-- Opening Marker --
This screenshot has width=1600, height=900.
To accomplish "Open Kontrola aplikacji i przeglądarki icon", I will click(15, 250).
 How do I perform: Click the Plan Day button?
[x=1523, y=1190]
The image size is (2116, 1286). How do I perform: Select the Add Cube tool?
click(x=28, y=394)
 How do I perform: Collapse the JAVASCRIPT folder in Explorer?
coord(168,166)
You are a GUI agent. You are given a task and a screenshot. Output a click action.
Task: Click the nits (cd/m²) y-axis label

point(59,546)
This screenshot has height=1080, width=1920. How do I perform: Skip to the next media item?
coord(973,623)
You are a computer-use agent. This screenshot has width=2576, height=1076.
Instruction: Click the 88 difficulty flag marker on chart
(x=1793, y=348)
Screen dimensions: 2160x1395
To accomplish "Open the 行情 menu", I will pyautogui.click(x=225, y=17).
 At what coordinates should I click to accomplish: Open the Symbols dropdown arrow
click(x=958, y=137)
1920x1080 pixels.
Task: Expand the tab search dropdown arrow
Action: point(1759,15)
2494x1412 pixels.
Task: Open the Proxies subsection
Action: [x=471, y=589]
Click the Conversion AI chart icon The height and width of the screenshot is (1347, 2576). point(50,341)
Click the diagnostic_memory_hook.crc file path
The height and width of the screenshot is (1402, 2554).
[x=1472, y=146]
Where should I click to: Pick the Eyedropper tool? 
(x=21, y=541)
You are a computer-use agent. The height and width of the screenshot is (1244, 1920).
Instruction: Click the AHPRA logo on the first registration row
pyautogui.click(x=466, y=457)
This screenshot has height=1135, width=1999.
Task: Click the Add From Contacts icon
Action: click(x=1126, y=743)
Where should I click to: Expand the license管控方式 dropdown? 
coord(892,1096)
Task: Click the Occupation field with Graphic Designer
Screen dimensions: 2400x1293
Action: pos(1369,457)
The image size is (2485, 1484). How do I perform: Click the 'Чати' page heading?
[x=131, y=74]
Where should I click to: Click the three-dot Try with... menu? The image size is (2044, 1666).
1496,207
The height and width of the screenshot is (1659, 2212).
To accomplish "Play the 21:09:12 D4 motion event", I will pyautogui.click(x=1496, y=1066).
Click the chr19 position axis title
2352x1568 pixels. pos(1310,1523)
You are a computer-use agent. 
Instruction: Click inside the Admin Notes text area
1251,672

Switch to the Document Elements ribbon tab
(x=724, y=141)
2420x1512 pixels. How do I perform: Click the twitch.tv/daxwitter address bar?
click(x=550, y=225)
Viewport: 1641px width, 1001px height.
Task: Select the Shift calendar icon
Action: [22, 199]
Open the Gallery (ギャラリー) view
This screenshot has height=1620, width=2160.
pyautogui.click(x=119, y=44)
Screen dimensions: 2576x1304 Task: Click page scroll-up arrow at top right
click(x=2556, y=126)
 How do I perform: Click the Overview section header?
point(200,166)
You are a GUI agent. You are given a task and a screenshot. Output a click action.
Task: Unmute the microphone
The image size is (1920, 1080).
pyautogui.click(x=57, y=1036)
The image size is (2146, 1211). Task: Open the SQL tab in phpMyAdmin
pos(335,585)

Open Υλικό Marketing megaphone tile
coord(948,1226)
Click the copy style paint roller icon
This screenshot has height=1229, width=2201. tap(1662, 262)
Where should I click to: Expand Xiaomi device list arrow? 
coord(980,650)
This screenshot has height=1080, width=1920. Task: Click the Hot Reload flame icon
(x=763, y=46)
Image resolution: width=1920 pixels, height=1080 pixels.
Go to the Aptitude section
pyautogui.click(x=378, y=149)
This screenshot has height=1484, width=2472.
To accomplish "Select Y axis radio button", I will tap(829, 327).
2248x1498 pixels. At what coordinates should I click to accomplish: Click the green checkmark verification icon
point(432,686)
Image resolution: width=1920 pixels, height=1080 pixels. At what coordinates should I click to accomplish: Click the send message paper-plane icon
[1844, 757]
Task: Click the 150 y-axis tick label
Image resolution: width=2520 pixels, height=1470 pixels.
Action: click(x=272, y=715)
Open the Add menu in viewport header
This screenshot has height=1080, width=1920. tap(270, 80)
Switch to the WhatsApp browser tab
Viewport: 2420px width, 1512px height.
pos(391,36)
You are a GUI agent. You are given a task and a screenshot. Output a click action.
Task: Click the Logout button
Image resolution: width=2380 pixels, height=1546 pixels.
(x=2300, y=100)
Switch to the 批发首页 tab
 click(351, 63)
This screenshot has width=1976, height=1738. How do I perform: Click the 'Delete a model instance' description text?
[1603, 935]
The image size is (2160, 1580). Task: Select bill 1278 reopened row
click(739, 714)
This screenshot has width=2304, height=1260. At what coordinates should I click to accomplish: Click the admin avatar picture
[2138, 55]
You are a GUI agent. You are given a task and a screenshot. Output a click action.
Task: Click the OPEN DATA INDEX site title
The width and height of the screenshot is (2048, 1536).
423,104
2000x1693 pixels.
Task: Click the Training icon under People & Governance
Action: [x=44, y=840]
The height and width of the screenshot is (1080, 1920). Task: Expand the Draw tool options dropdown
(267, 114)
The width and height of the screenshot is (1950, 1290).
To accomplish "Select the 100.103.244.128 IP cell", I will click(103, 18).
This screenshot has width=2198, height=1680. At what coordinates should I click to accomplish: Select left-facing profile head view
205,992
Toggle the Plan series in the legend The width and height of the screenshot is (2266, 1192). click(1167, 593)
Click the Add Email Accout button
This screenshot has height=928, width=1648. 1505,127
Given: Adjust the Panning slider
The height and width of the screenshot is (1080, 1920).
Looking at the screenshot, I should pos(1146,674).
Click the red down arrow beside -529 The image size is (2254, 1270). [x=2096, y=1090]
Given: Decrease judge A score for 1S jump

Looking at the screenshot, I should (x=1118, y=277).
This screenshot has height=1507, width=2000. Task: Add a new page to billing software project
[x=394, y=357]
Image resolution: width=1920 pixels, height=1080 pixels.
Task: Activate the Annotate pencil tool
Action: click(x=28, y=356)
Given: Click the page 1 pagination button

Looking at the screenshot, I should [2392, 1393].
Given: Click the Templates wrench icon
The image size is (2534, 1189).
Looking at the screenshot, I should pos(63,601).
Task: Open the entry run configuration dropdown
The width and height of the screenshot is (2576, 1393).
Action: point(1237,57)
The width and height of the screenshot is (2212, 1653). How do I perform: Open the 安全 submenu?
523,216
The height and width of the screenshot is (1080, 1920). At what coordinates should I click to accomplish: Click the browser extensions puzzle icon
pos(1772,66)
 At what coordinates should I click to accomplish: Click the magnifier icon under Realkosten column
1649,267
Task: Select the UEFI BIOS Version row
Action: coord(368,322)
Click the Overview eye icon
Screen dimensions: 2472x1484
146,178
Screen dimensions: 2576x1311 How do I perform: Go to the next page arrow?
-- Closing Marker --
**REQUIRED WORK:**
Within the data above, filter for lines containing the word "will" and copy each one.

**REPLY:**
To accomplish "Open Kontrola aplikacji i przeglądarki icon", I will click(15, 250).
To accomplish "Open the 行情 menu", I will pyautogui.click(x=225, y=17).
To accomplish "Play the 21:09:12 D4 motion event", I will pyautogui.click(x=1496, y=1066).
To accomplish "Select Y axis radio button", I will tap(829, 327).
To accomplish "Select the 100.103.244.128 IP cell", I will click(103, 18).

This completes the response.